Almost all current clinical trials for ALL depend upon the measurement of MRD to determine each child’s risk of relapse and subsequent treatment. We have developed one of the best methods to measure MRD for ALL patients and now provide MRD diagnostic testing for ALL patients enrolled on several clinical trials. We are also carrying out research to further improve our ability to predict the risk of relapse.
The broad aim of our research is to see MRD testing become part of the routine clinical management of all children with ALL, allowing treatment to be tailored to the individual according to the level of disease remaining in his or her body. With this goal in mind, all aspects of our MRD testing are subject to quality assurance.
This work would not be possible without collaboration with treating oncologists and staff at children’s hospitals who are members of the Australian and Zealand Children’s Haemotology and Oncology Group (ANZCHOG) that sponsors our international trials.
A/Prof Rosemary Sutton
The diagnostic tests used at Children’s Cancer Institute to measure MRD rely on the identification of unique genetic markers for each patient’s leukaemia and then developing the highly sensitive Real-Time Quantitative (RQ)-PCR based MRD tests to measure the markers. Markers can be measured even at very low levels, equivalent to one leukaemic blast cell in 100,000 normal bone marrow or blood cells.

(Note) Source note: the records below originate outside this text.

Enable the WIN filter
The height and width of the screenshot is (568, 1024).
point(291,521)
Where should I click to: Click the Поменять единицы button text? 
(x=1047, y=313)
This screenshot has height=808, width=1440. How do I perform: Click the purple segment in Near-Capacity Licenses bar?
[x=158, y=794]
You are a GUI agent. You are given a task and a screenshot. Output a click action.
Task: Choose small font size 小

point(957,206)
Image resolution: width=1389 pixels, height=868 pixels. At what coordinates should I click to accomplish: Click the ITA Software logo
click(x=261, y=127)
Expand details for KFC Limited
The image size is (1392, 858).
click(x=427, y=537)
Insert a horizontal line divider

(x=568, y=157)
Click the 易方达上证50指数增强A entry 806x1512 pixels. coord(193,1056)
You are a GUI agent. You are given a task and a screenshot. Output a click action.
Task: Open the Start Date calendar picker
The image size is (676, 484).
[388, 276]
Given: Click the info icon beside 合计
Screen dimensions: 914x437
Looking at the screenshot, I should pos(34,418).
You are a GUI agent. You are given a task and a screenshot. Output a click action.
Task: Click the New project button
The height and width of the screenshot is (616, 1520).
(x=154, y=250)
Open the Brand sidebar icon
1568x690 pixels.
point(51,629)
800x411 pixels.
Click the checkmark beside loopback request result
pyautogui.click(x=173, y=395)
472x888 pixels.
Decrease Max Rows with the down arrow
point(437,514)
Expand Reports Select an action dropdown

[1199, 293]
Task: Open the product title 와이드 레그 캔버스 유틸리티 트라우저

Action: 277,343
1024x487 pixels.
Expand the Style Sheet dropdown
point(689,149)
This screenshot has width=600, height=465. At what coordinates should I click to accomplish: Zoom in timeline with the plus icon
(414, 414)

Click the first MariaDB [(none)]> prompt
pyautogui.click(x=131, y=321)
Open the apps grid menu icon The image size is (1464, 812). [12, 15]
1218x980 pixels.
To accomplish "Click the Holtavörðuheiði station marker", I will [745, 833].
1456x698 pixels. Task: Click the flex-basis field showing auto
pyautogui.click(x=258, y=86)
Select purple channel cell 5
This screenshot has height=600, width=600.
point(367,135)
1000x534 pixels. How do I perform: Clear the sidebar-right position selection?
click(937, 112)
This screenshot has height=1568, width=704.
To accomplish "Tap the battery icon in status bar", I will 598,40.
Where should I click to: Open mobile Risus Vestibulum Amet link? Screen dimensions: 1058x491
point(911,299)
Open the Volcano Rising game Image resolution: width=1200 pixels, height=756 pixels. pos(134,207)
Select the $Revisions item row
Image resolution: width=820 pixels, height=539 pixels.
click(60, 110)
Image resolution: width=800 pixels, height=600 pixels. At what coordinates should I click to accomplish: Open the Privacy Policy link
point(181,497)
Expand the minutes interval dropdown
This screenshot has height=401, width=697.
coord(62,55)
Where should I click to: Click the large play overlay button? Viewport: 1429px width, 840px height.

Since 2002, treatment decisions for children newly diagnosed with ALL have been based on MRD testing performed to measure early response to chemotherapy. While children with ALL usually need treatment for 2 years with chemotherapy, the level of disease present in the early stages (after 2 weeks, 1 month and 3 months) provides a very good indication of whether standard chemotherapy will be sufficient to cure them. This makes MRD levels an important aspect of the clinical trials in deciding patient treatment. Patients with high MRD levels, equal to or more than five leukaemic cells in 10,000 after one month of treatment, are known to be at very high risk of relapse. As part of the Study 9 clinical trial, they are offered novel, more intensive chemotherapy and a bone marrow or cord blood transplant if a donor is available.
Patients in whom MRD levels drop very rapidly in response to treatment to undetectable levels after only one month of therapy have greater than 95 per cent chance of cure. They are usually defined as ‘standard-risk’ patients. Patients with low levels of MRD at this stage, which is the largest group, are usually defined as ‘medium-risk’ patients and have an average rate of relapses close to 20 per cent.
Following the successful treatment of most of the 607 children on the ANZCHOG Study 8 trial (2002-2011), eligible newly-diagnosed children with ALL since 2012 have been offered treatment on the Study 9 trial. This international trial is comparing slightly different treatment options in 5000 patients in 7 different countries. MRD is still being used to determine the level of risk that each patient has of relapsing. The main focus of this trial is to try to reduce the toxicity of treatment while maintaining effectiveness.
Monitoring response to treatment in high risk patients
Children who have been assessed as high risk often continue on an MRD monitoring program to check that their residual disease responds to the more intense chemotherapy used. The Study 8 clinical trial demonstrated that later test results are clinically valuable for high risk patients, so MRD tests are being done and reported in real time to treating oncologists for high risk patients in Study 9.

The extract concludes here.